This task asks for the lines from the one with "Where should I" to the final line below, repeated exactly, with pictures omitted.
┏━━
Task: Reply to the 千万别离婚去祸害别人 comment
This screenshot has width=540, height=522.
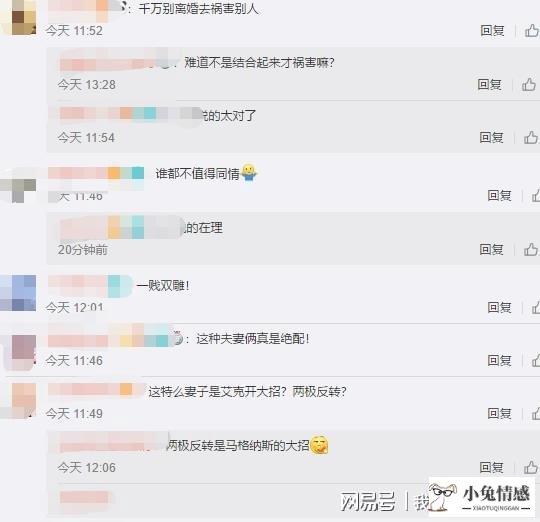Action: 492,31
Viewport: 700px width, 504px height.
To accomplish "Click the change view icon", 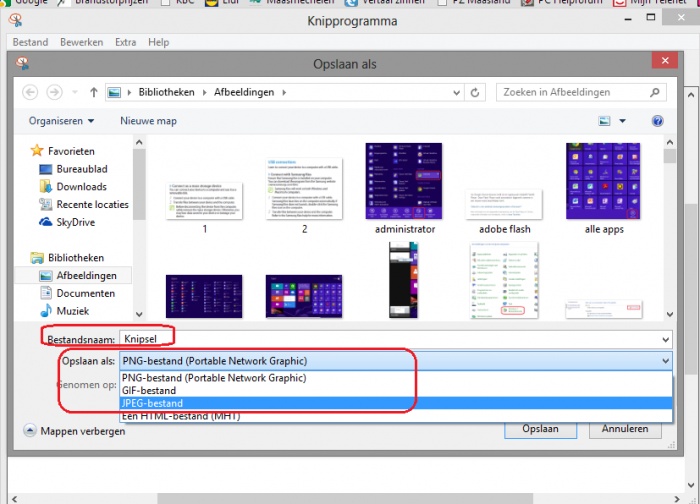I will 605,121.
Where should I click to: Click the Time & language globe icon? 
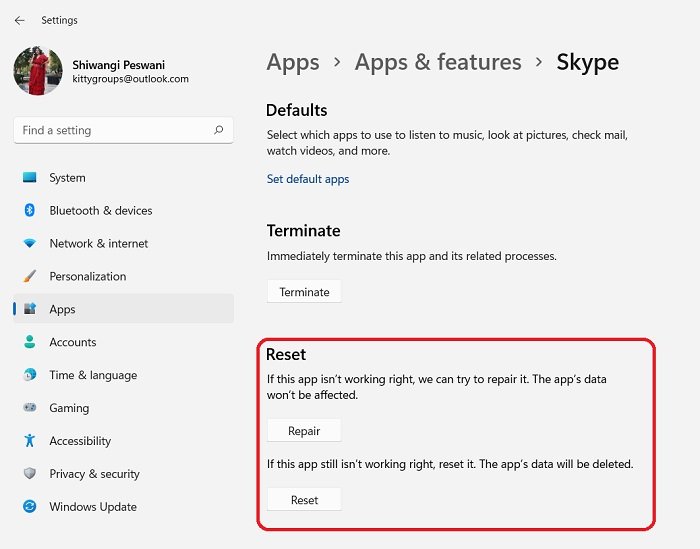[x=29, y=374]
┗━━
Expected answer:
Where should I click to: Click the Time & language globe icon? 
[x=29, y=374]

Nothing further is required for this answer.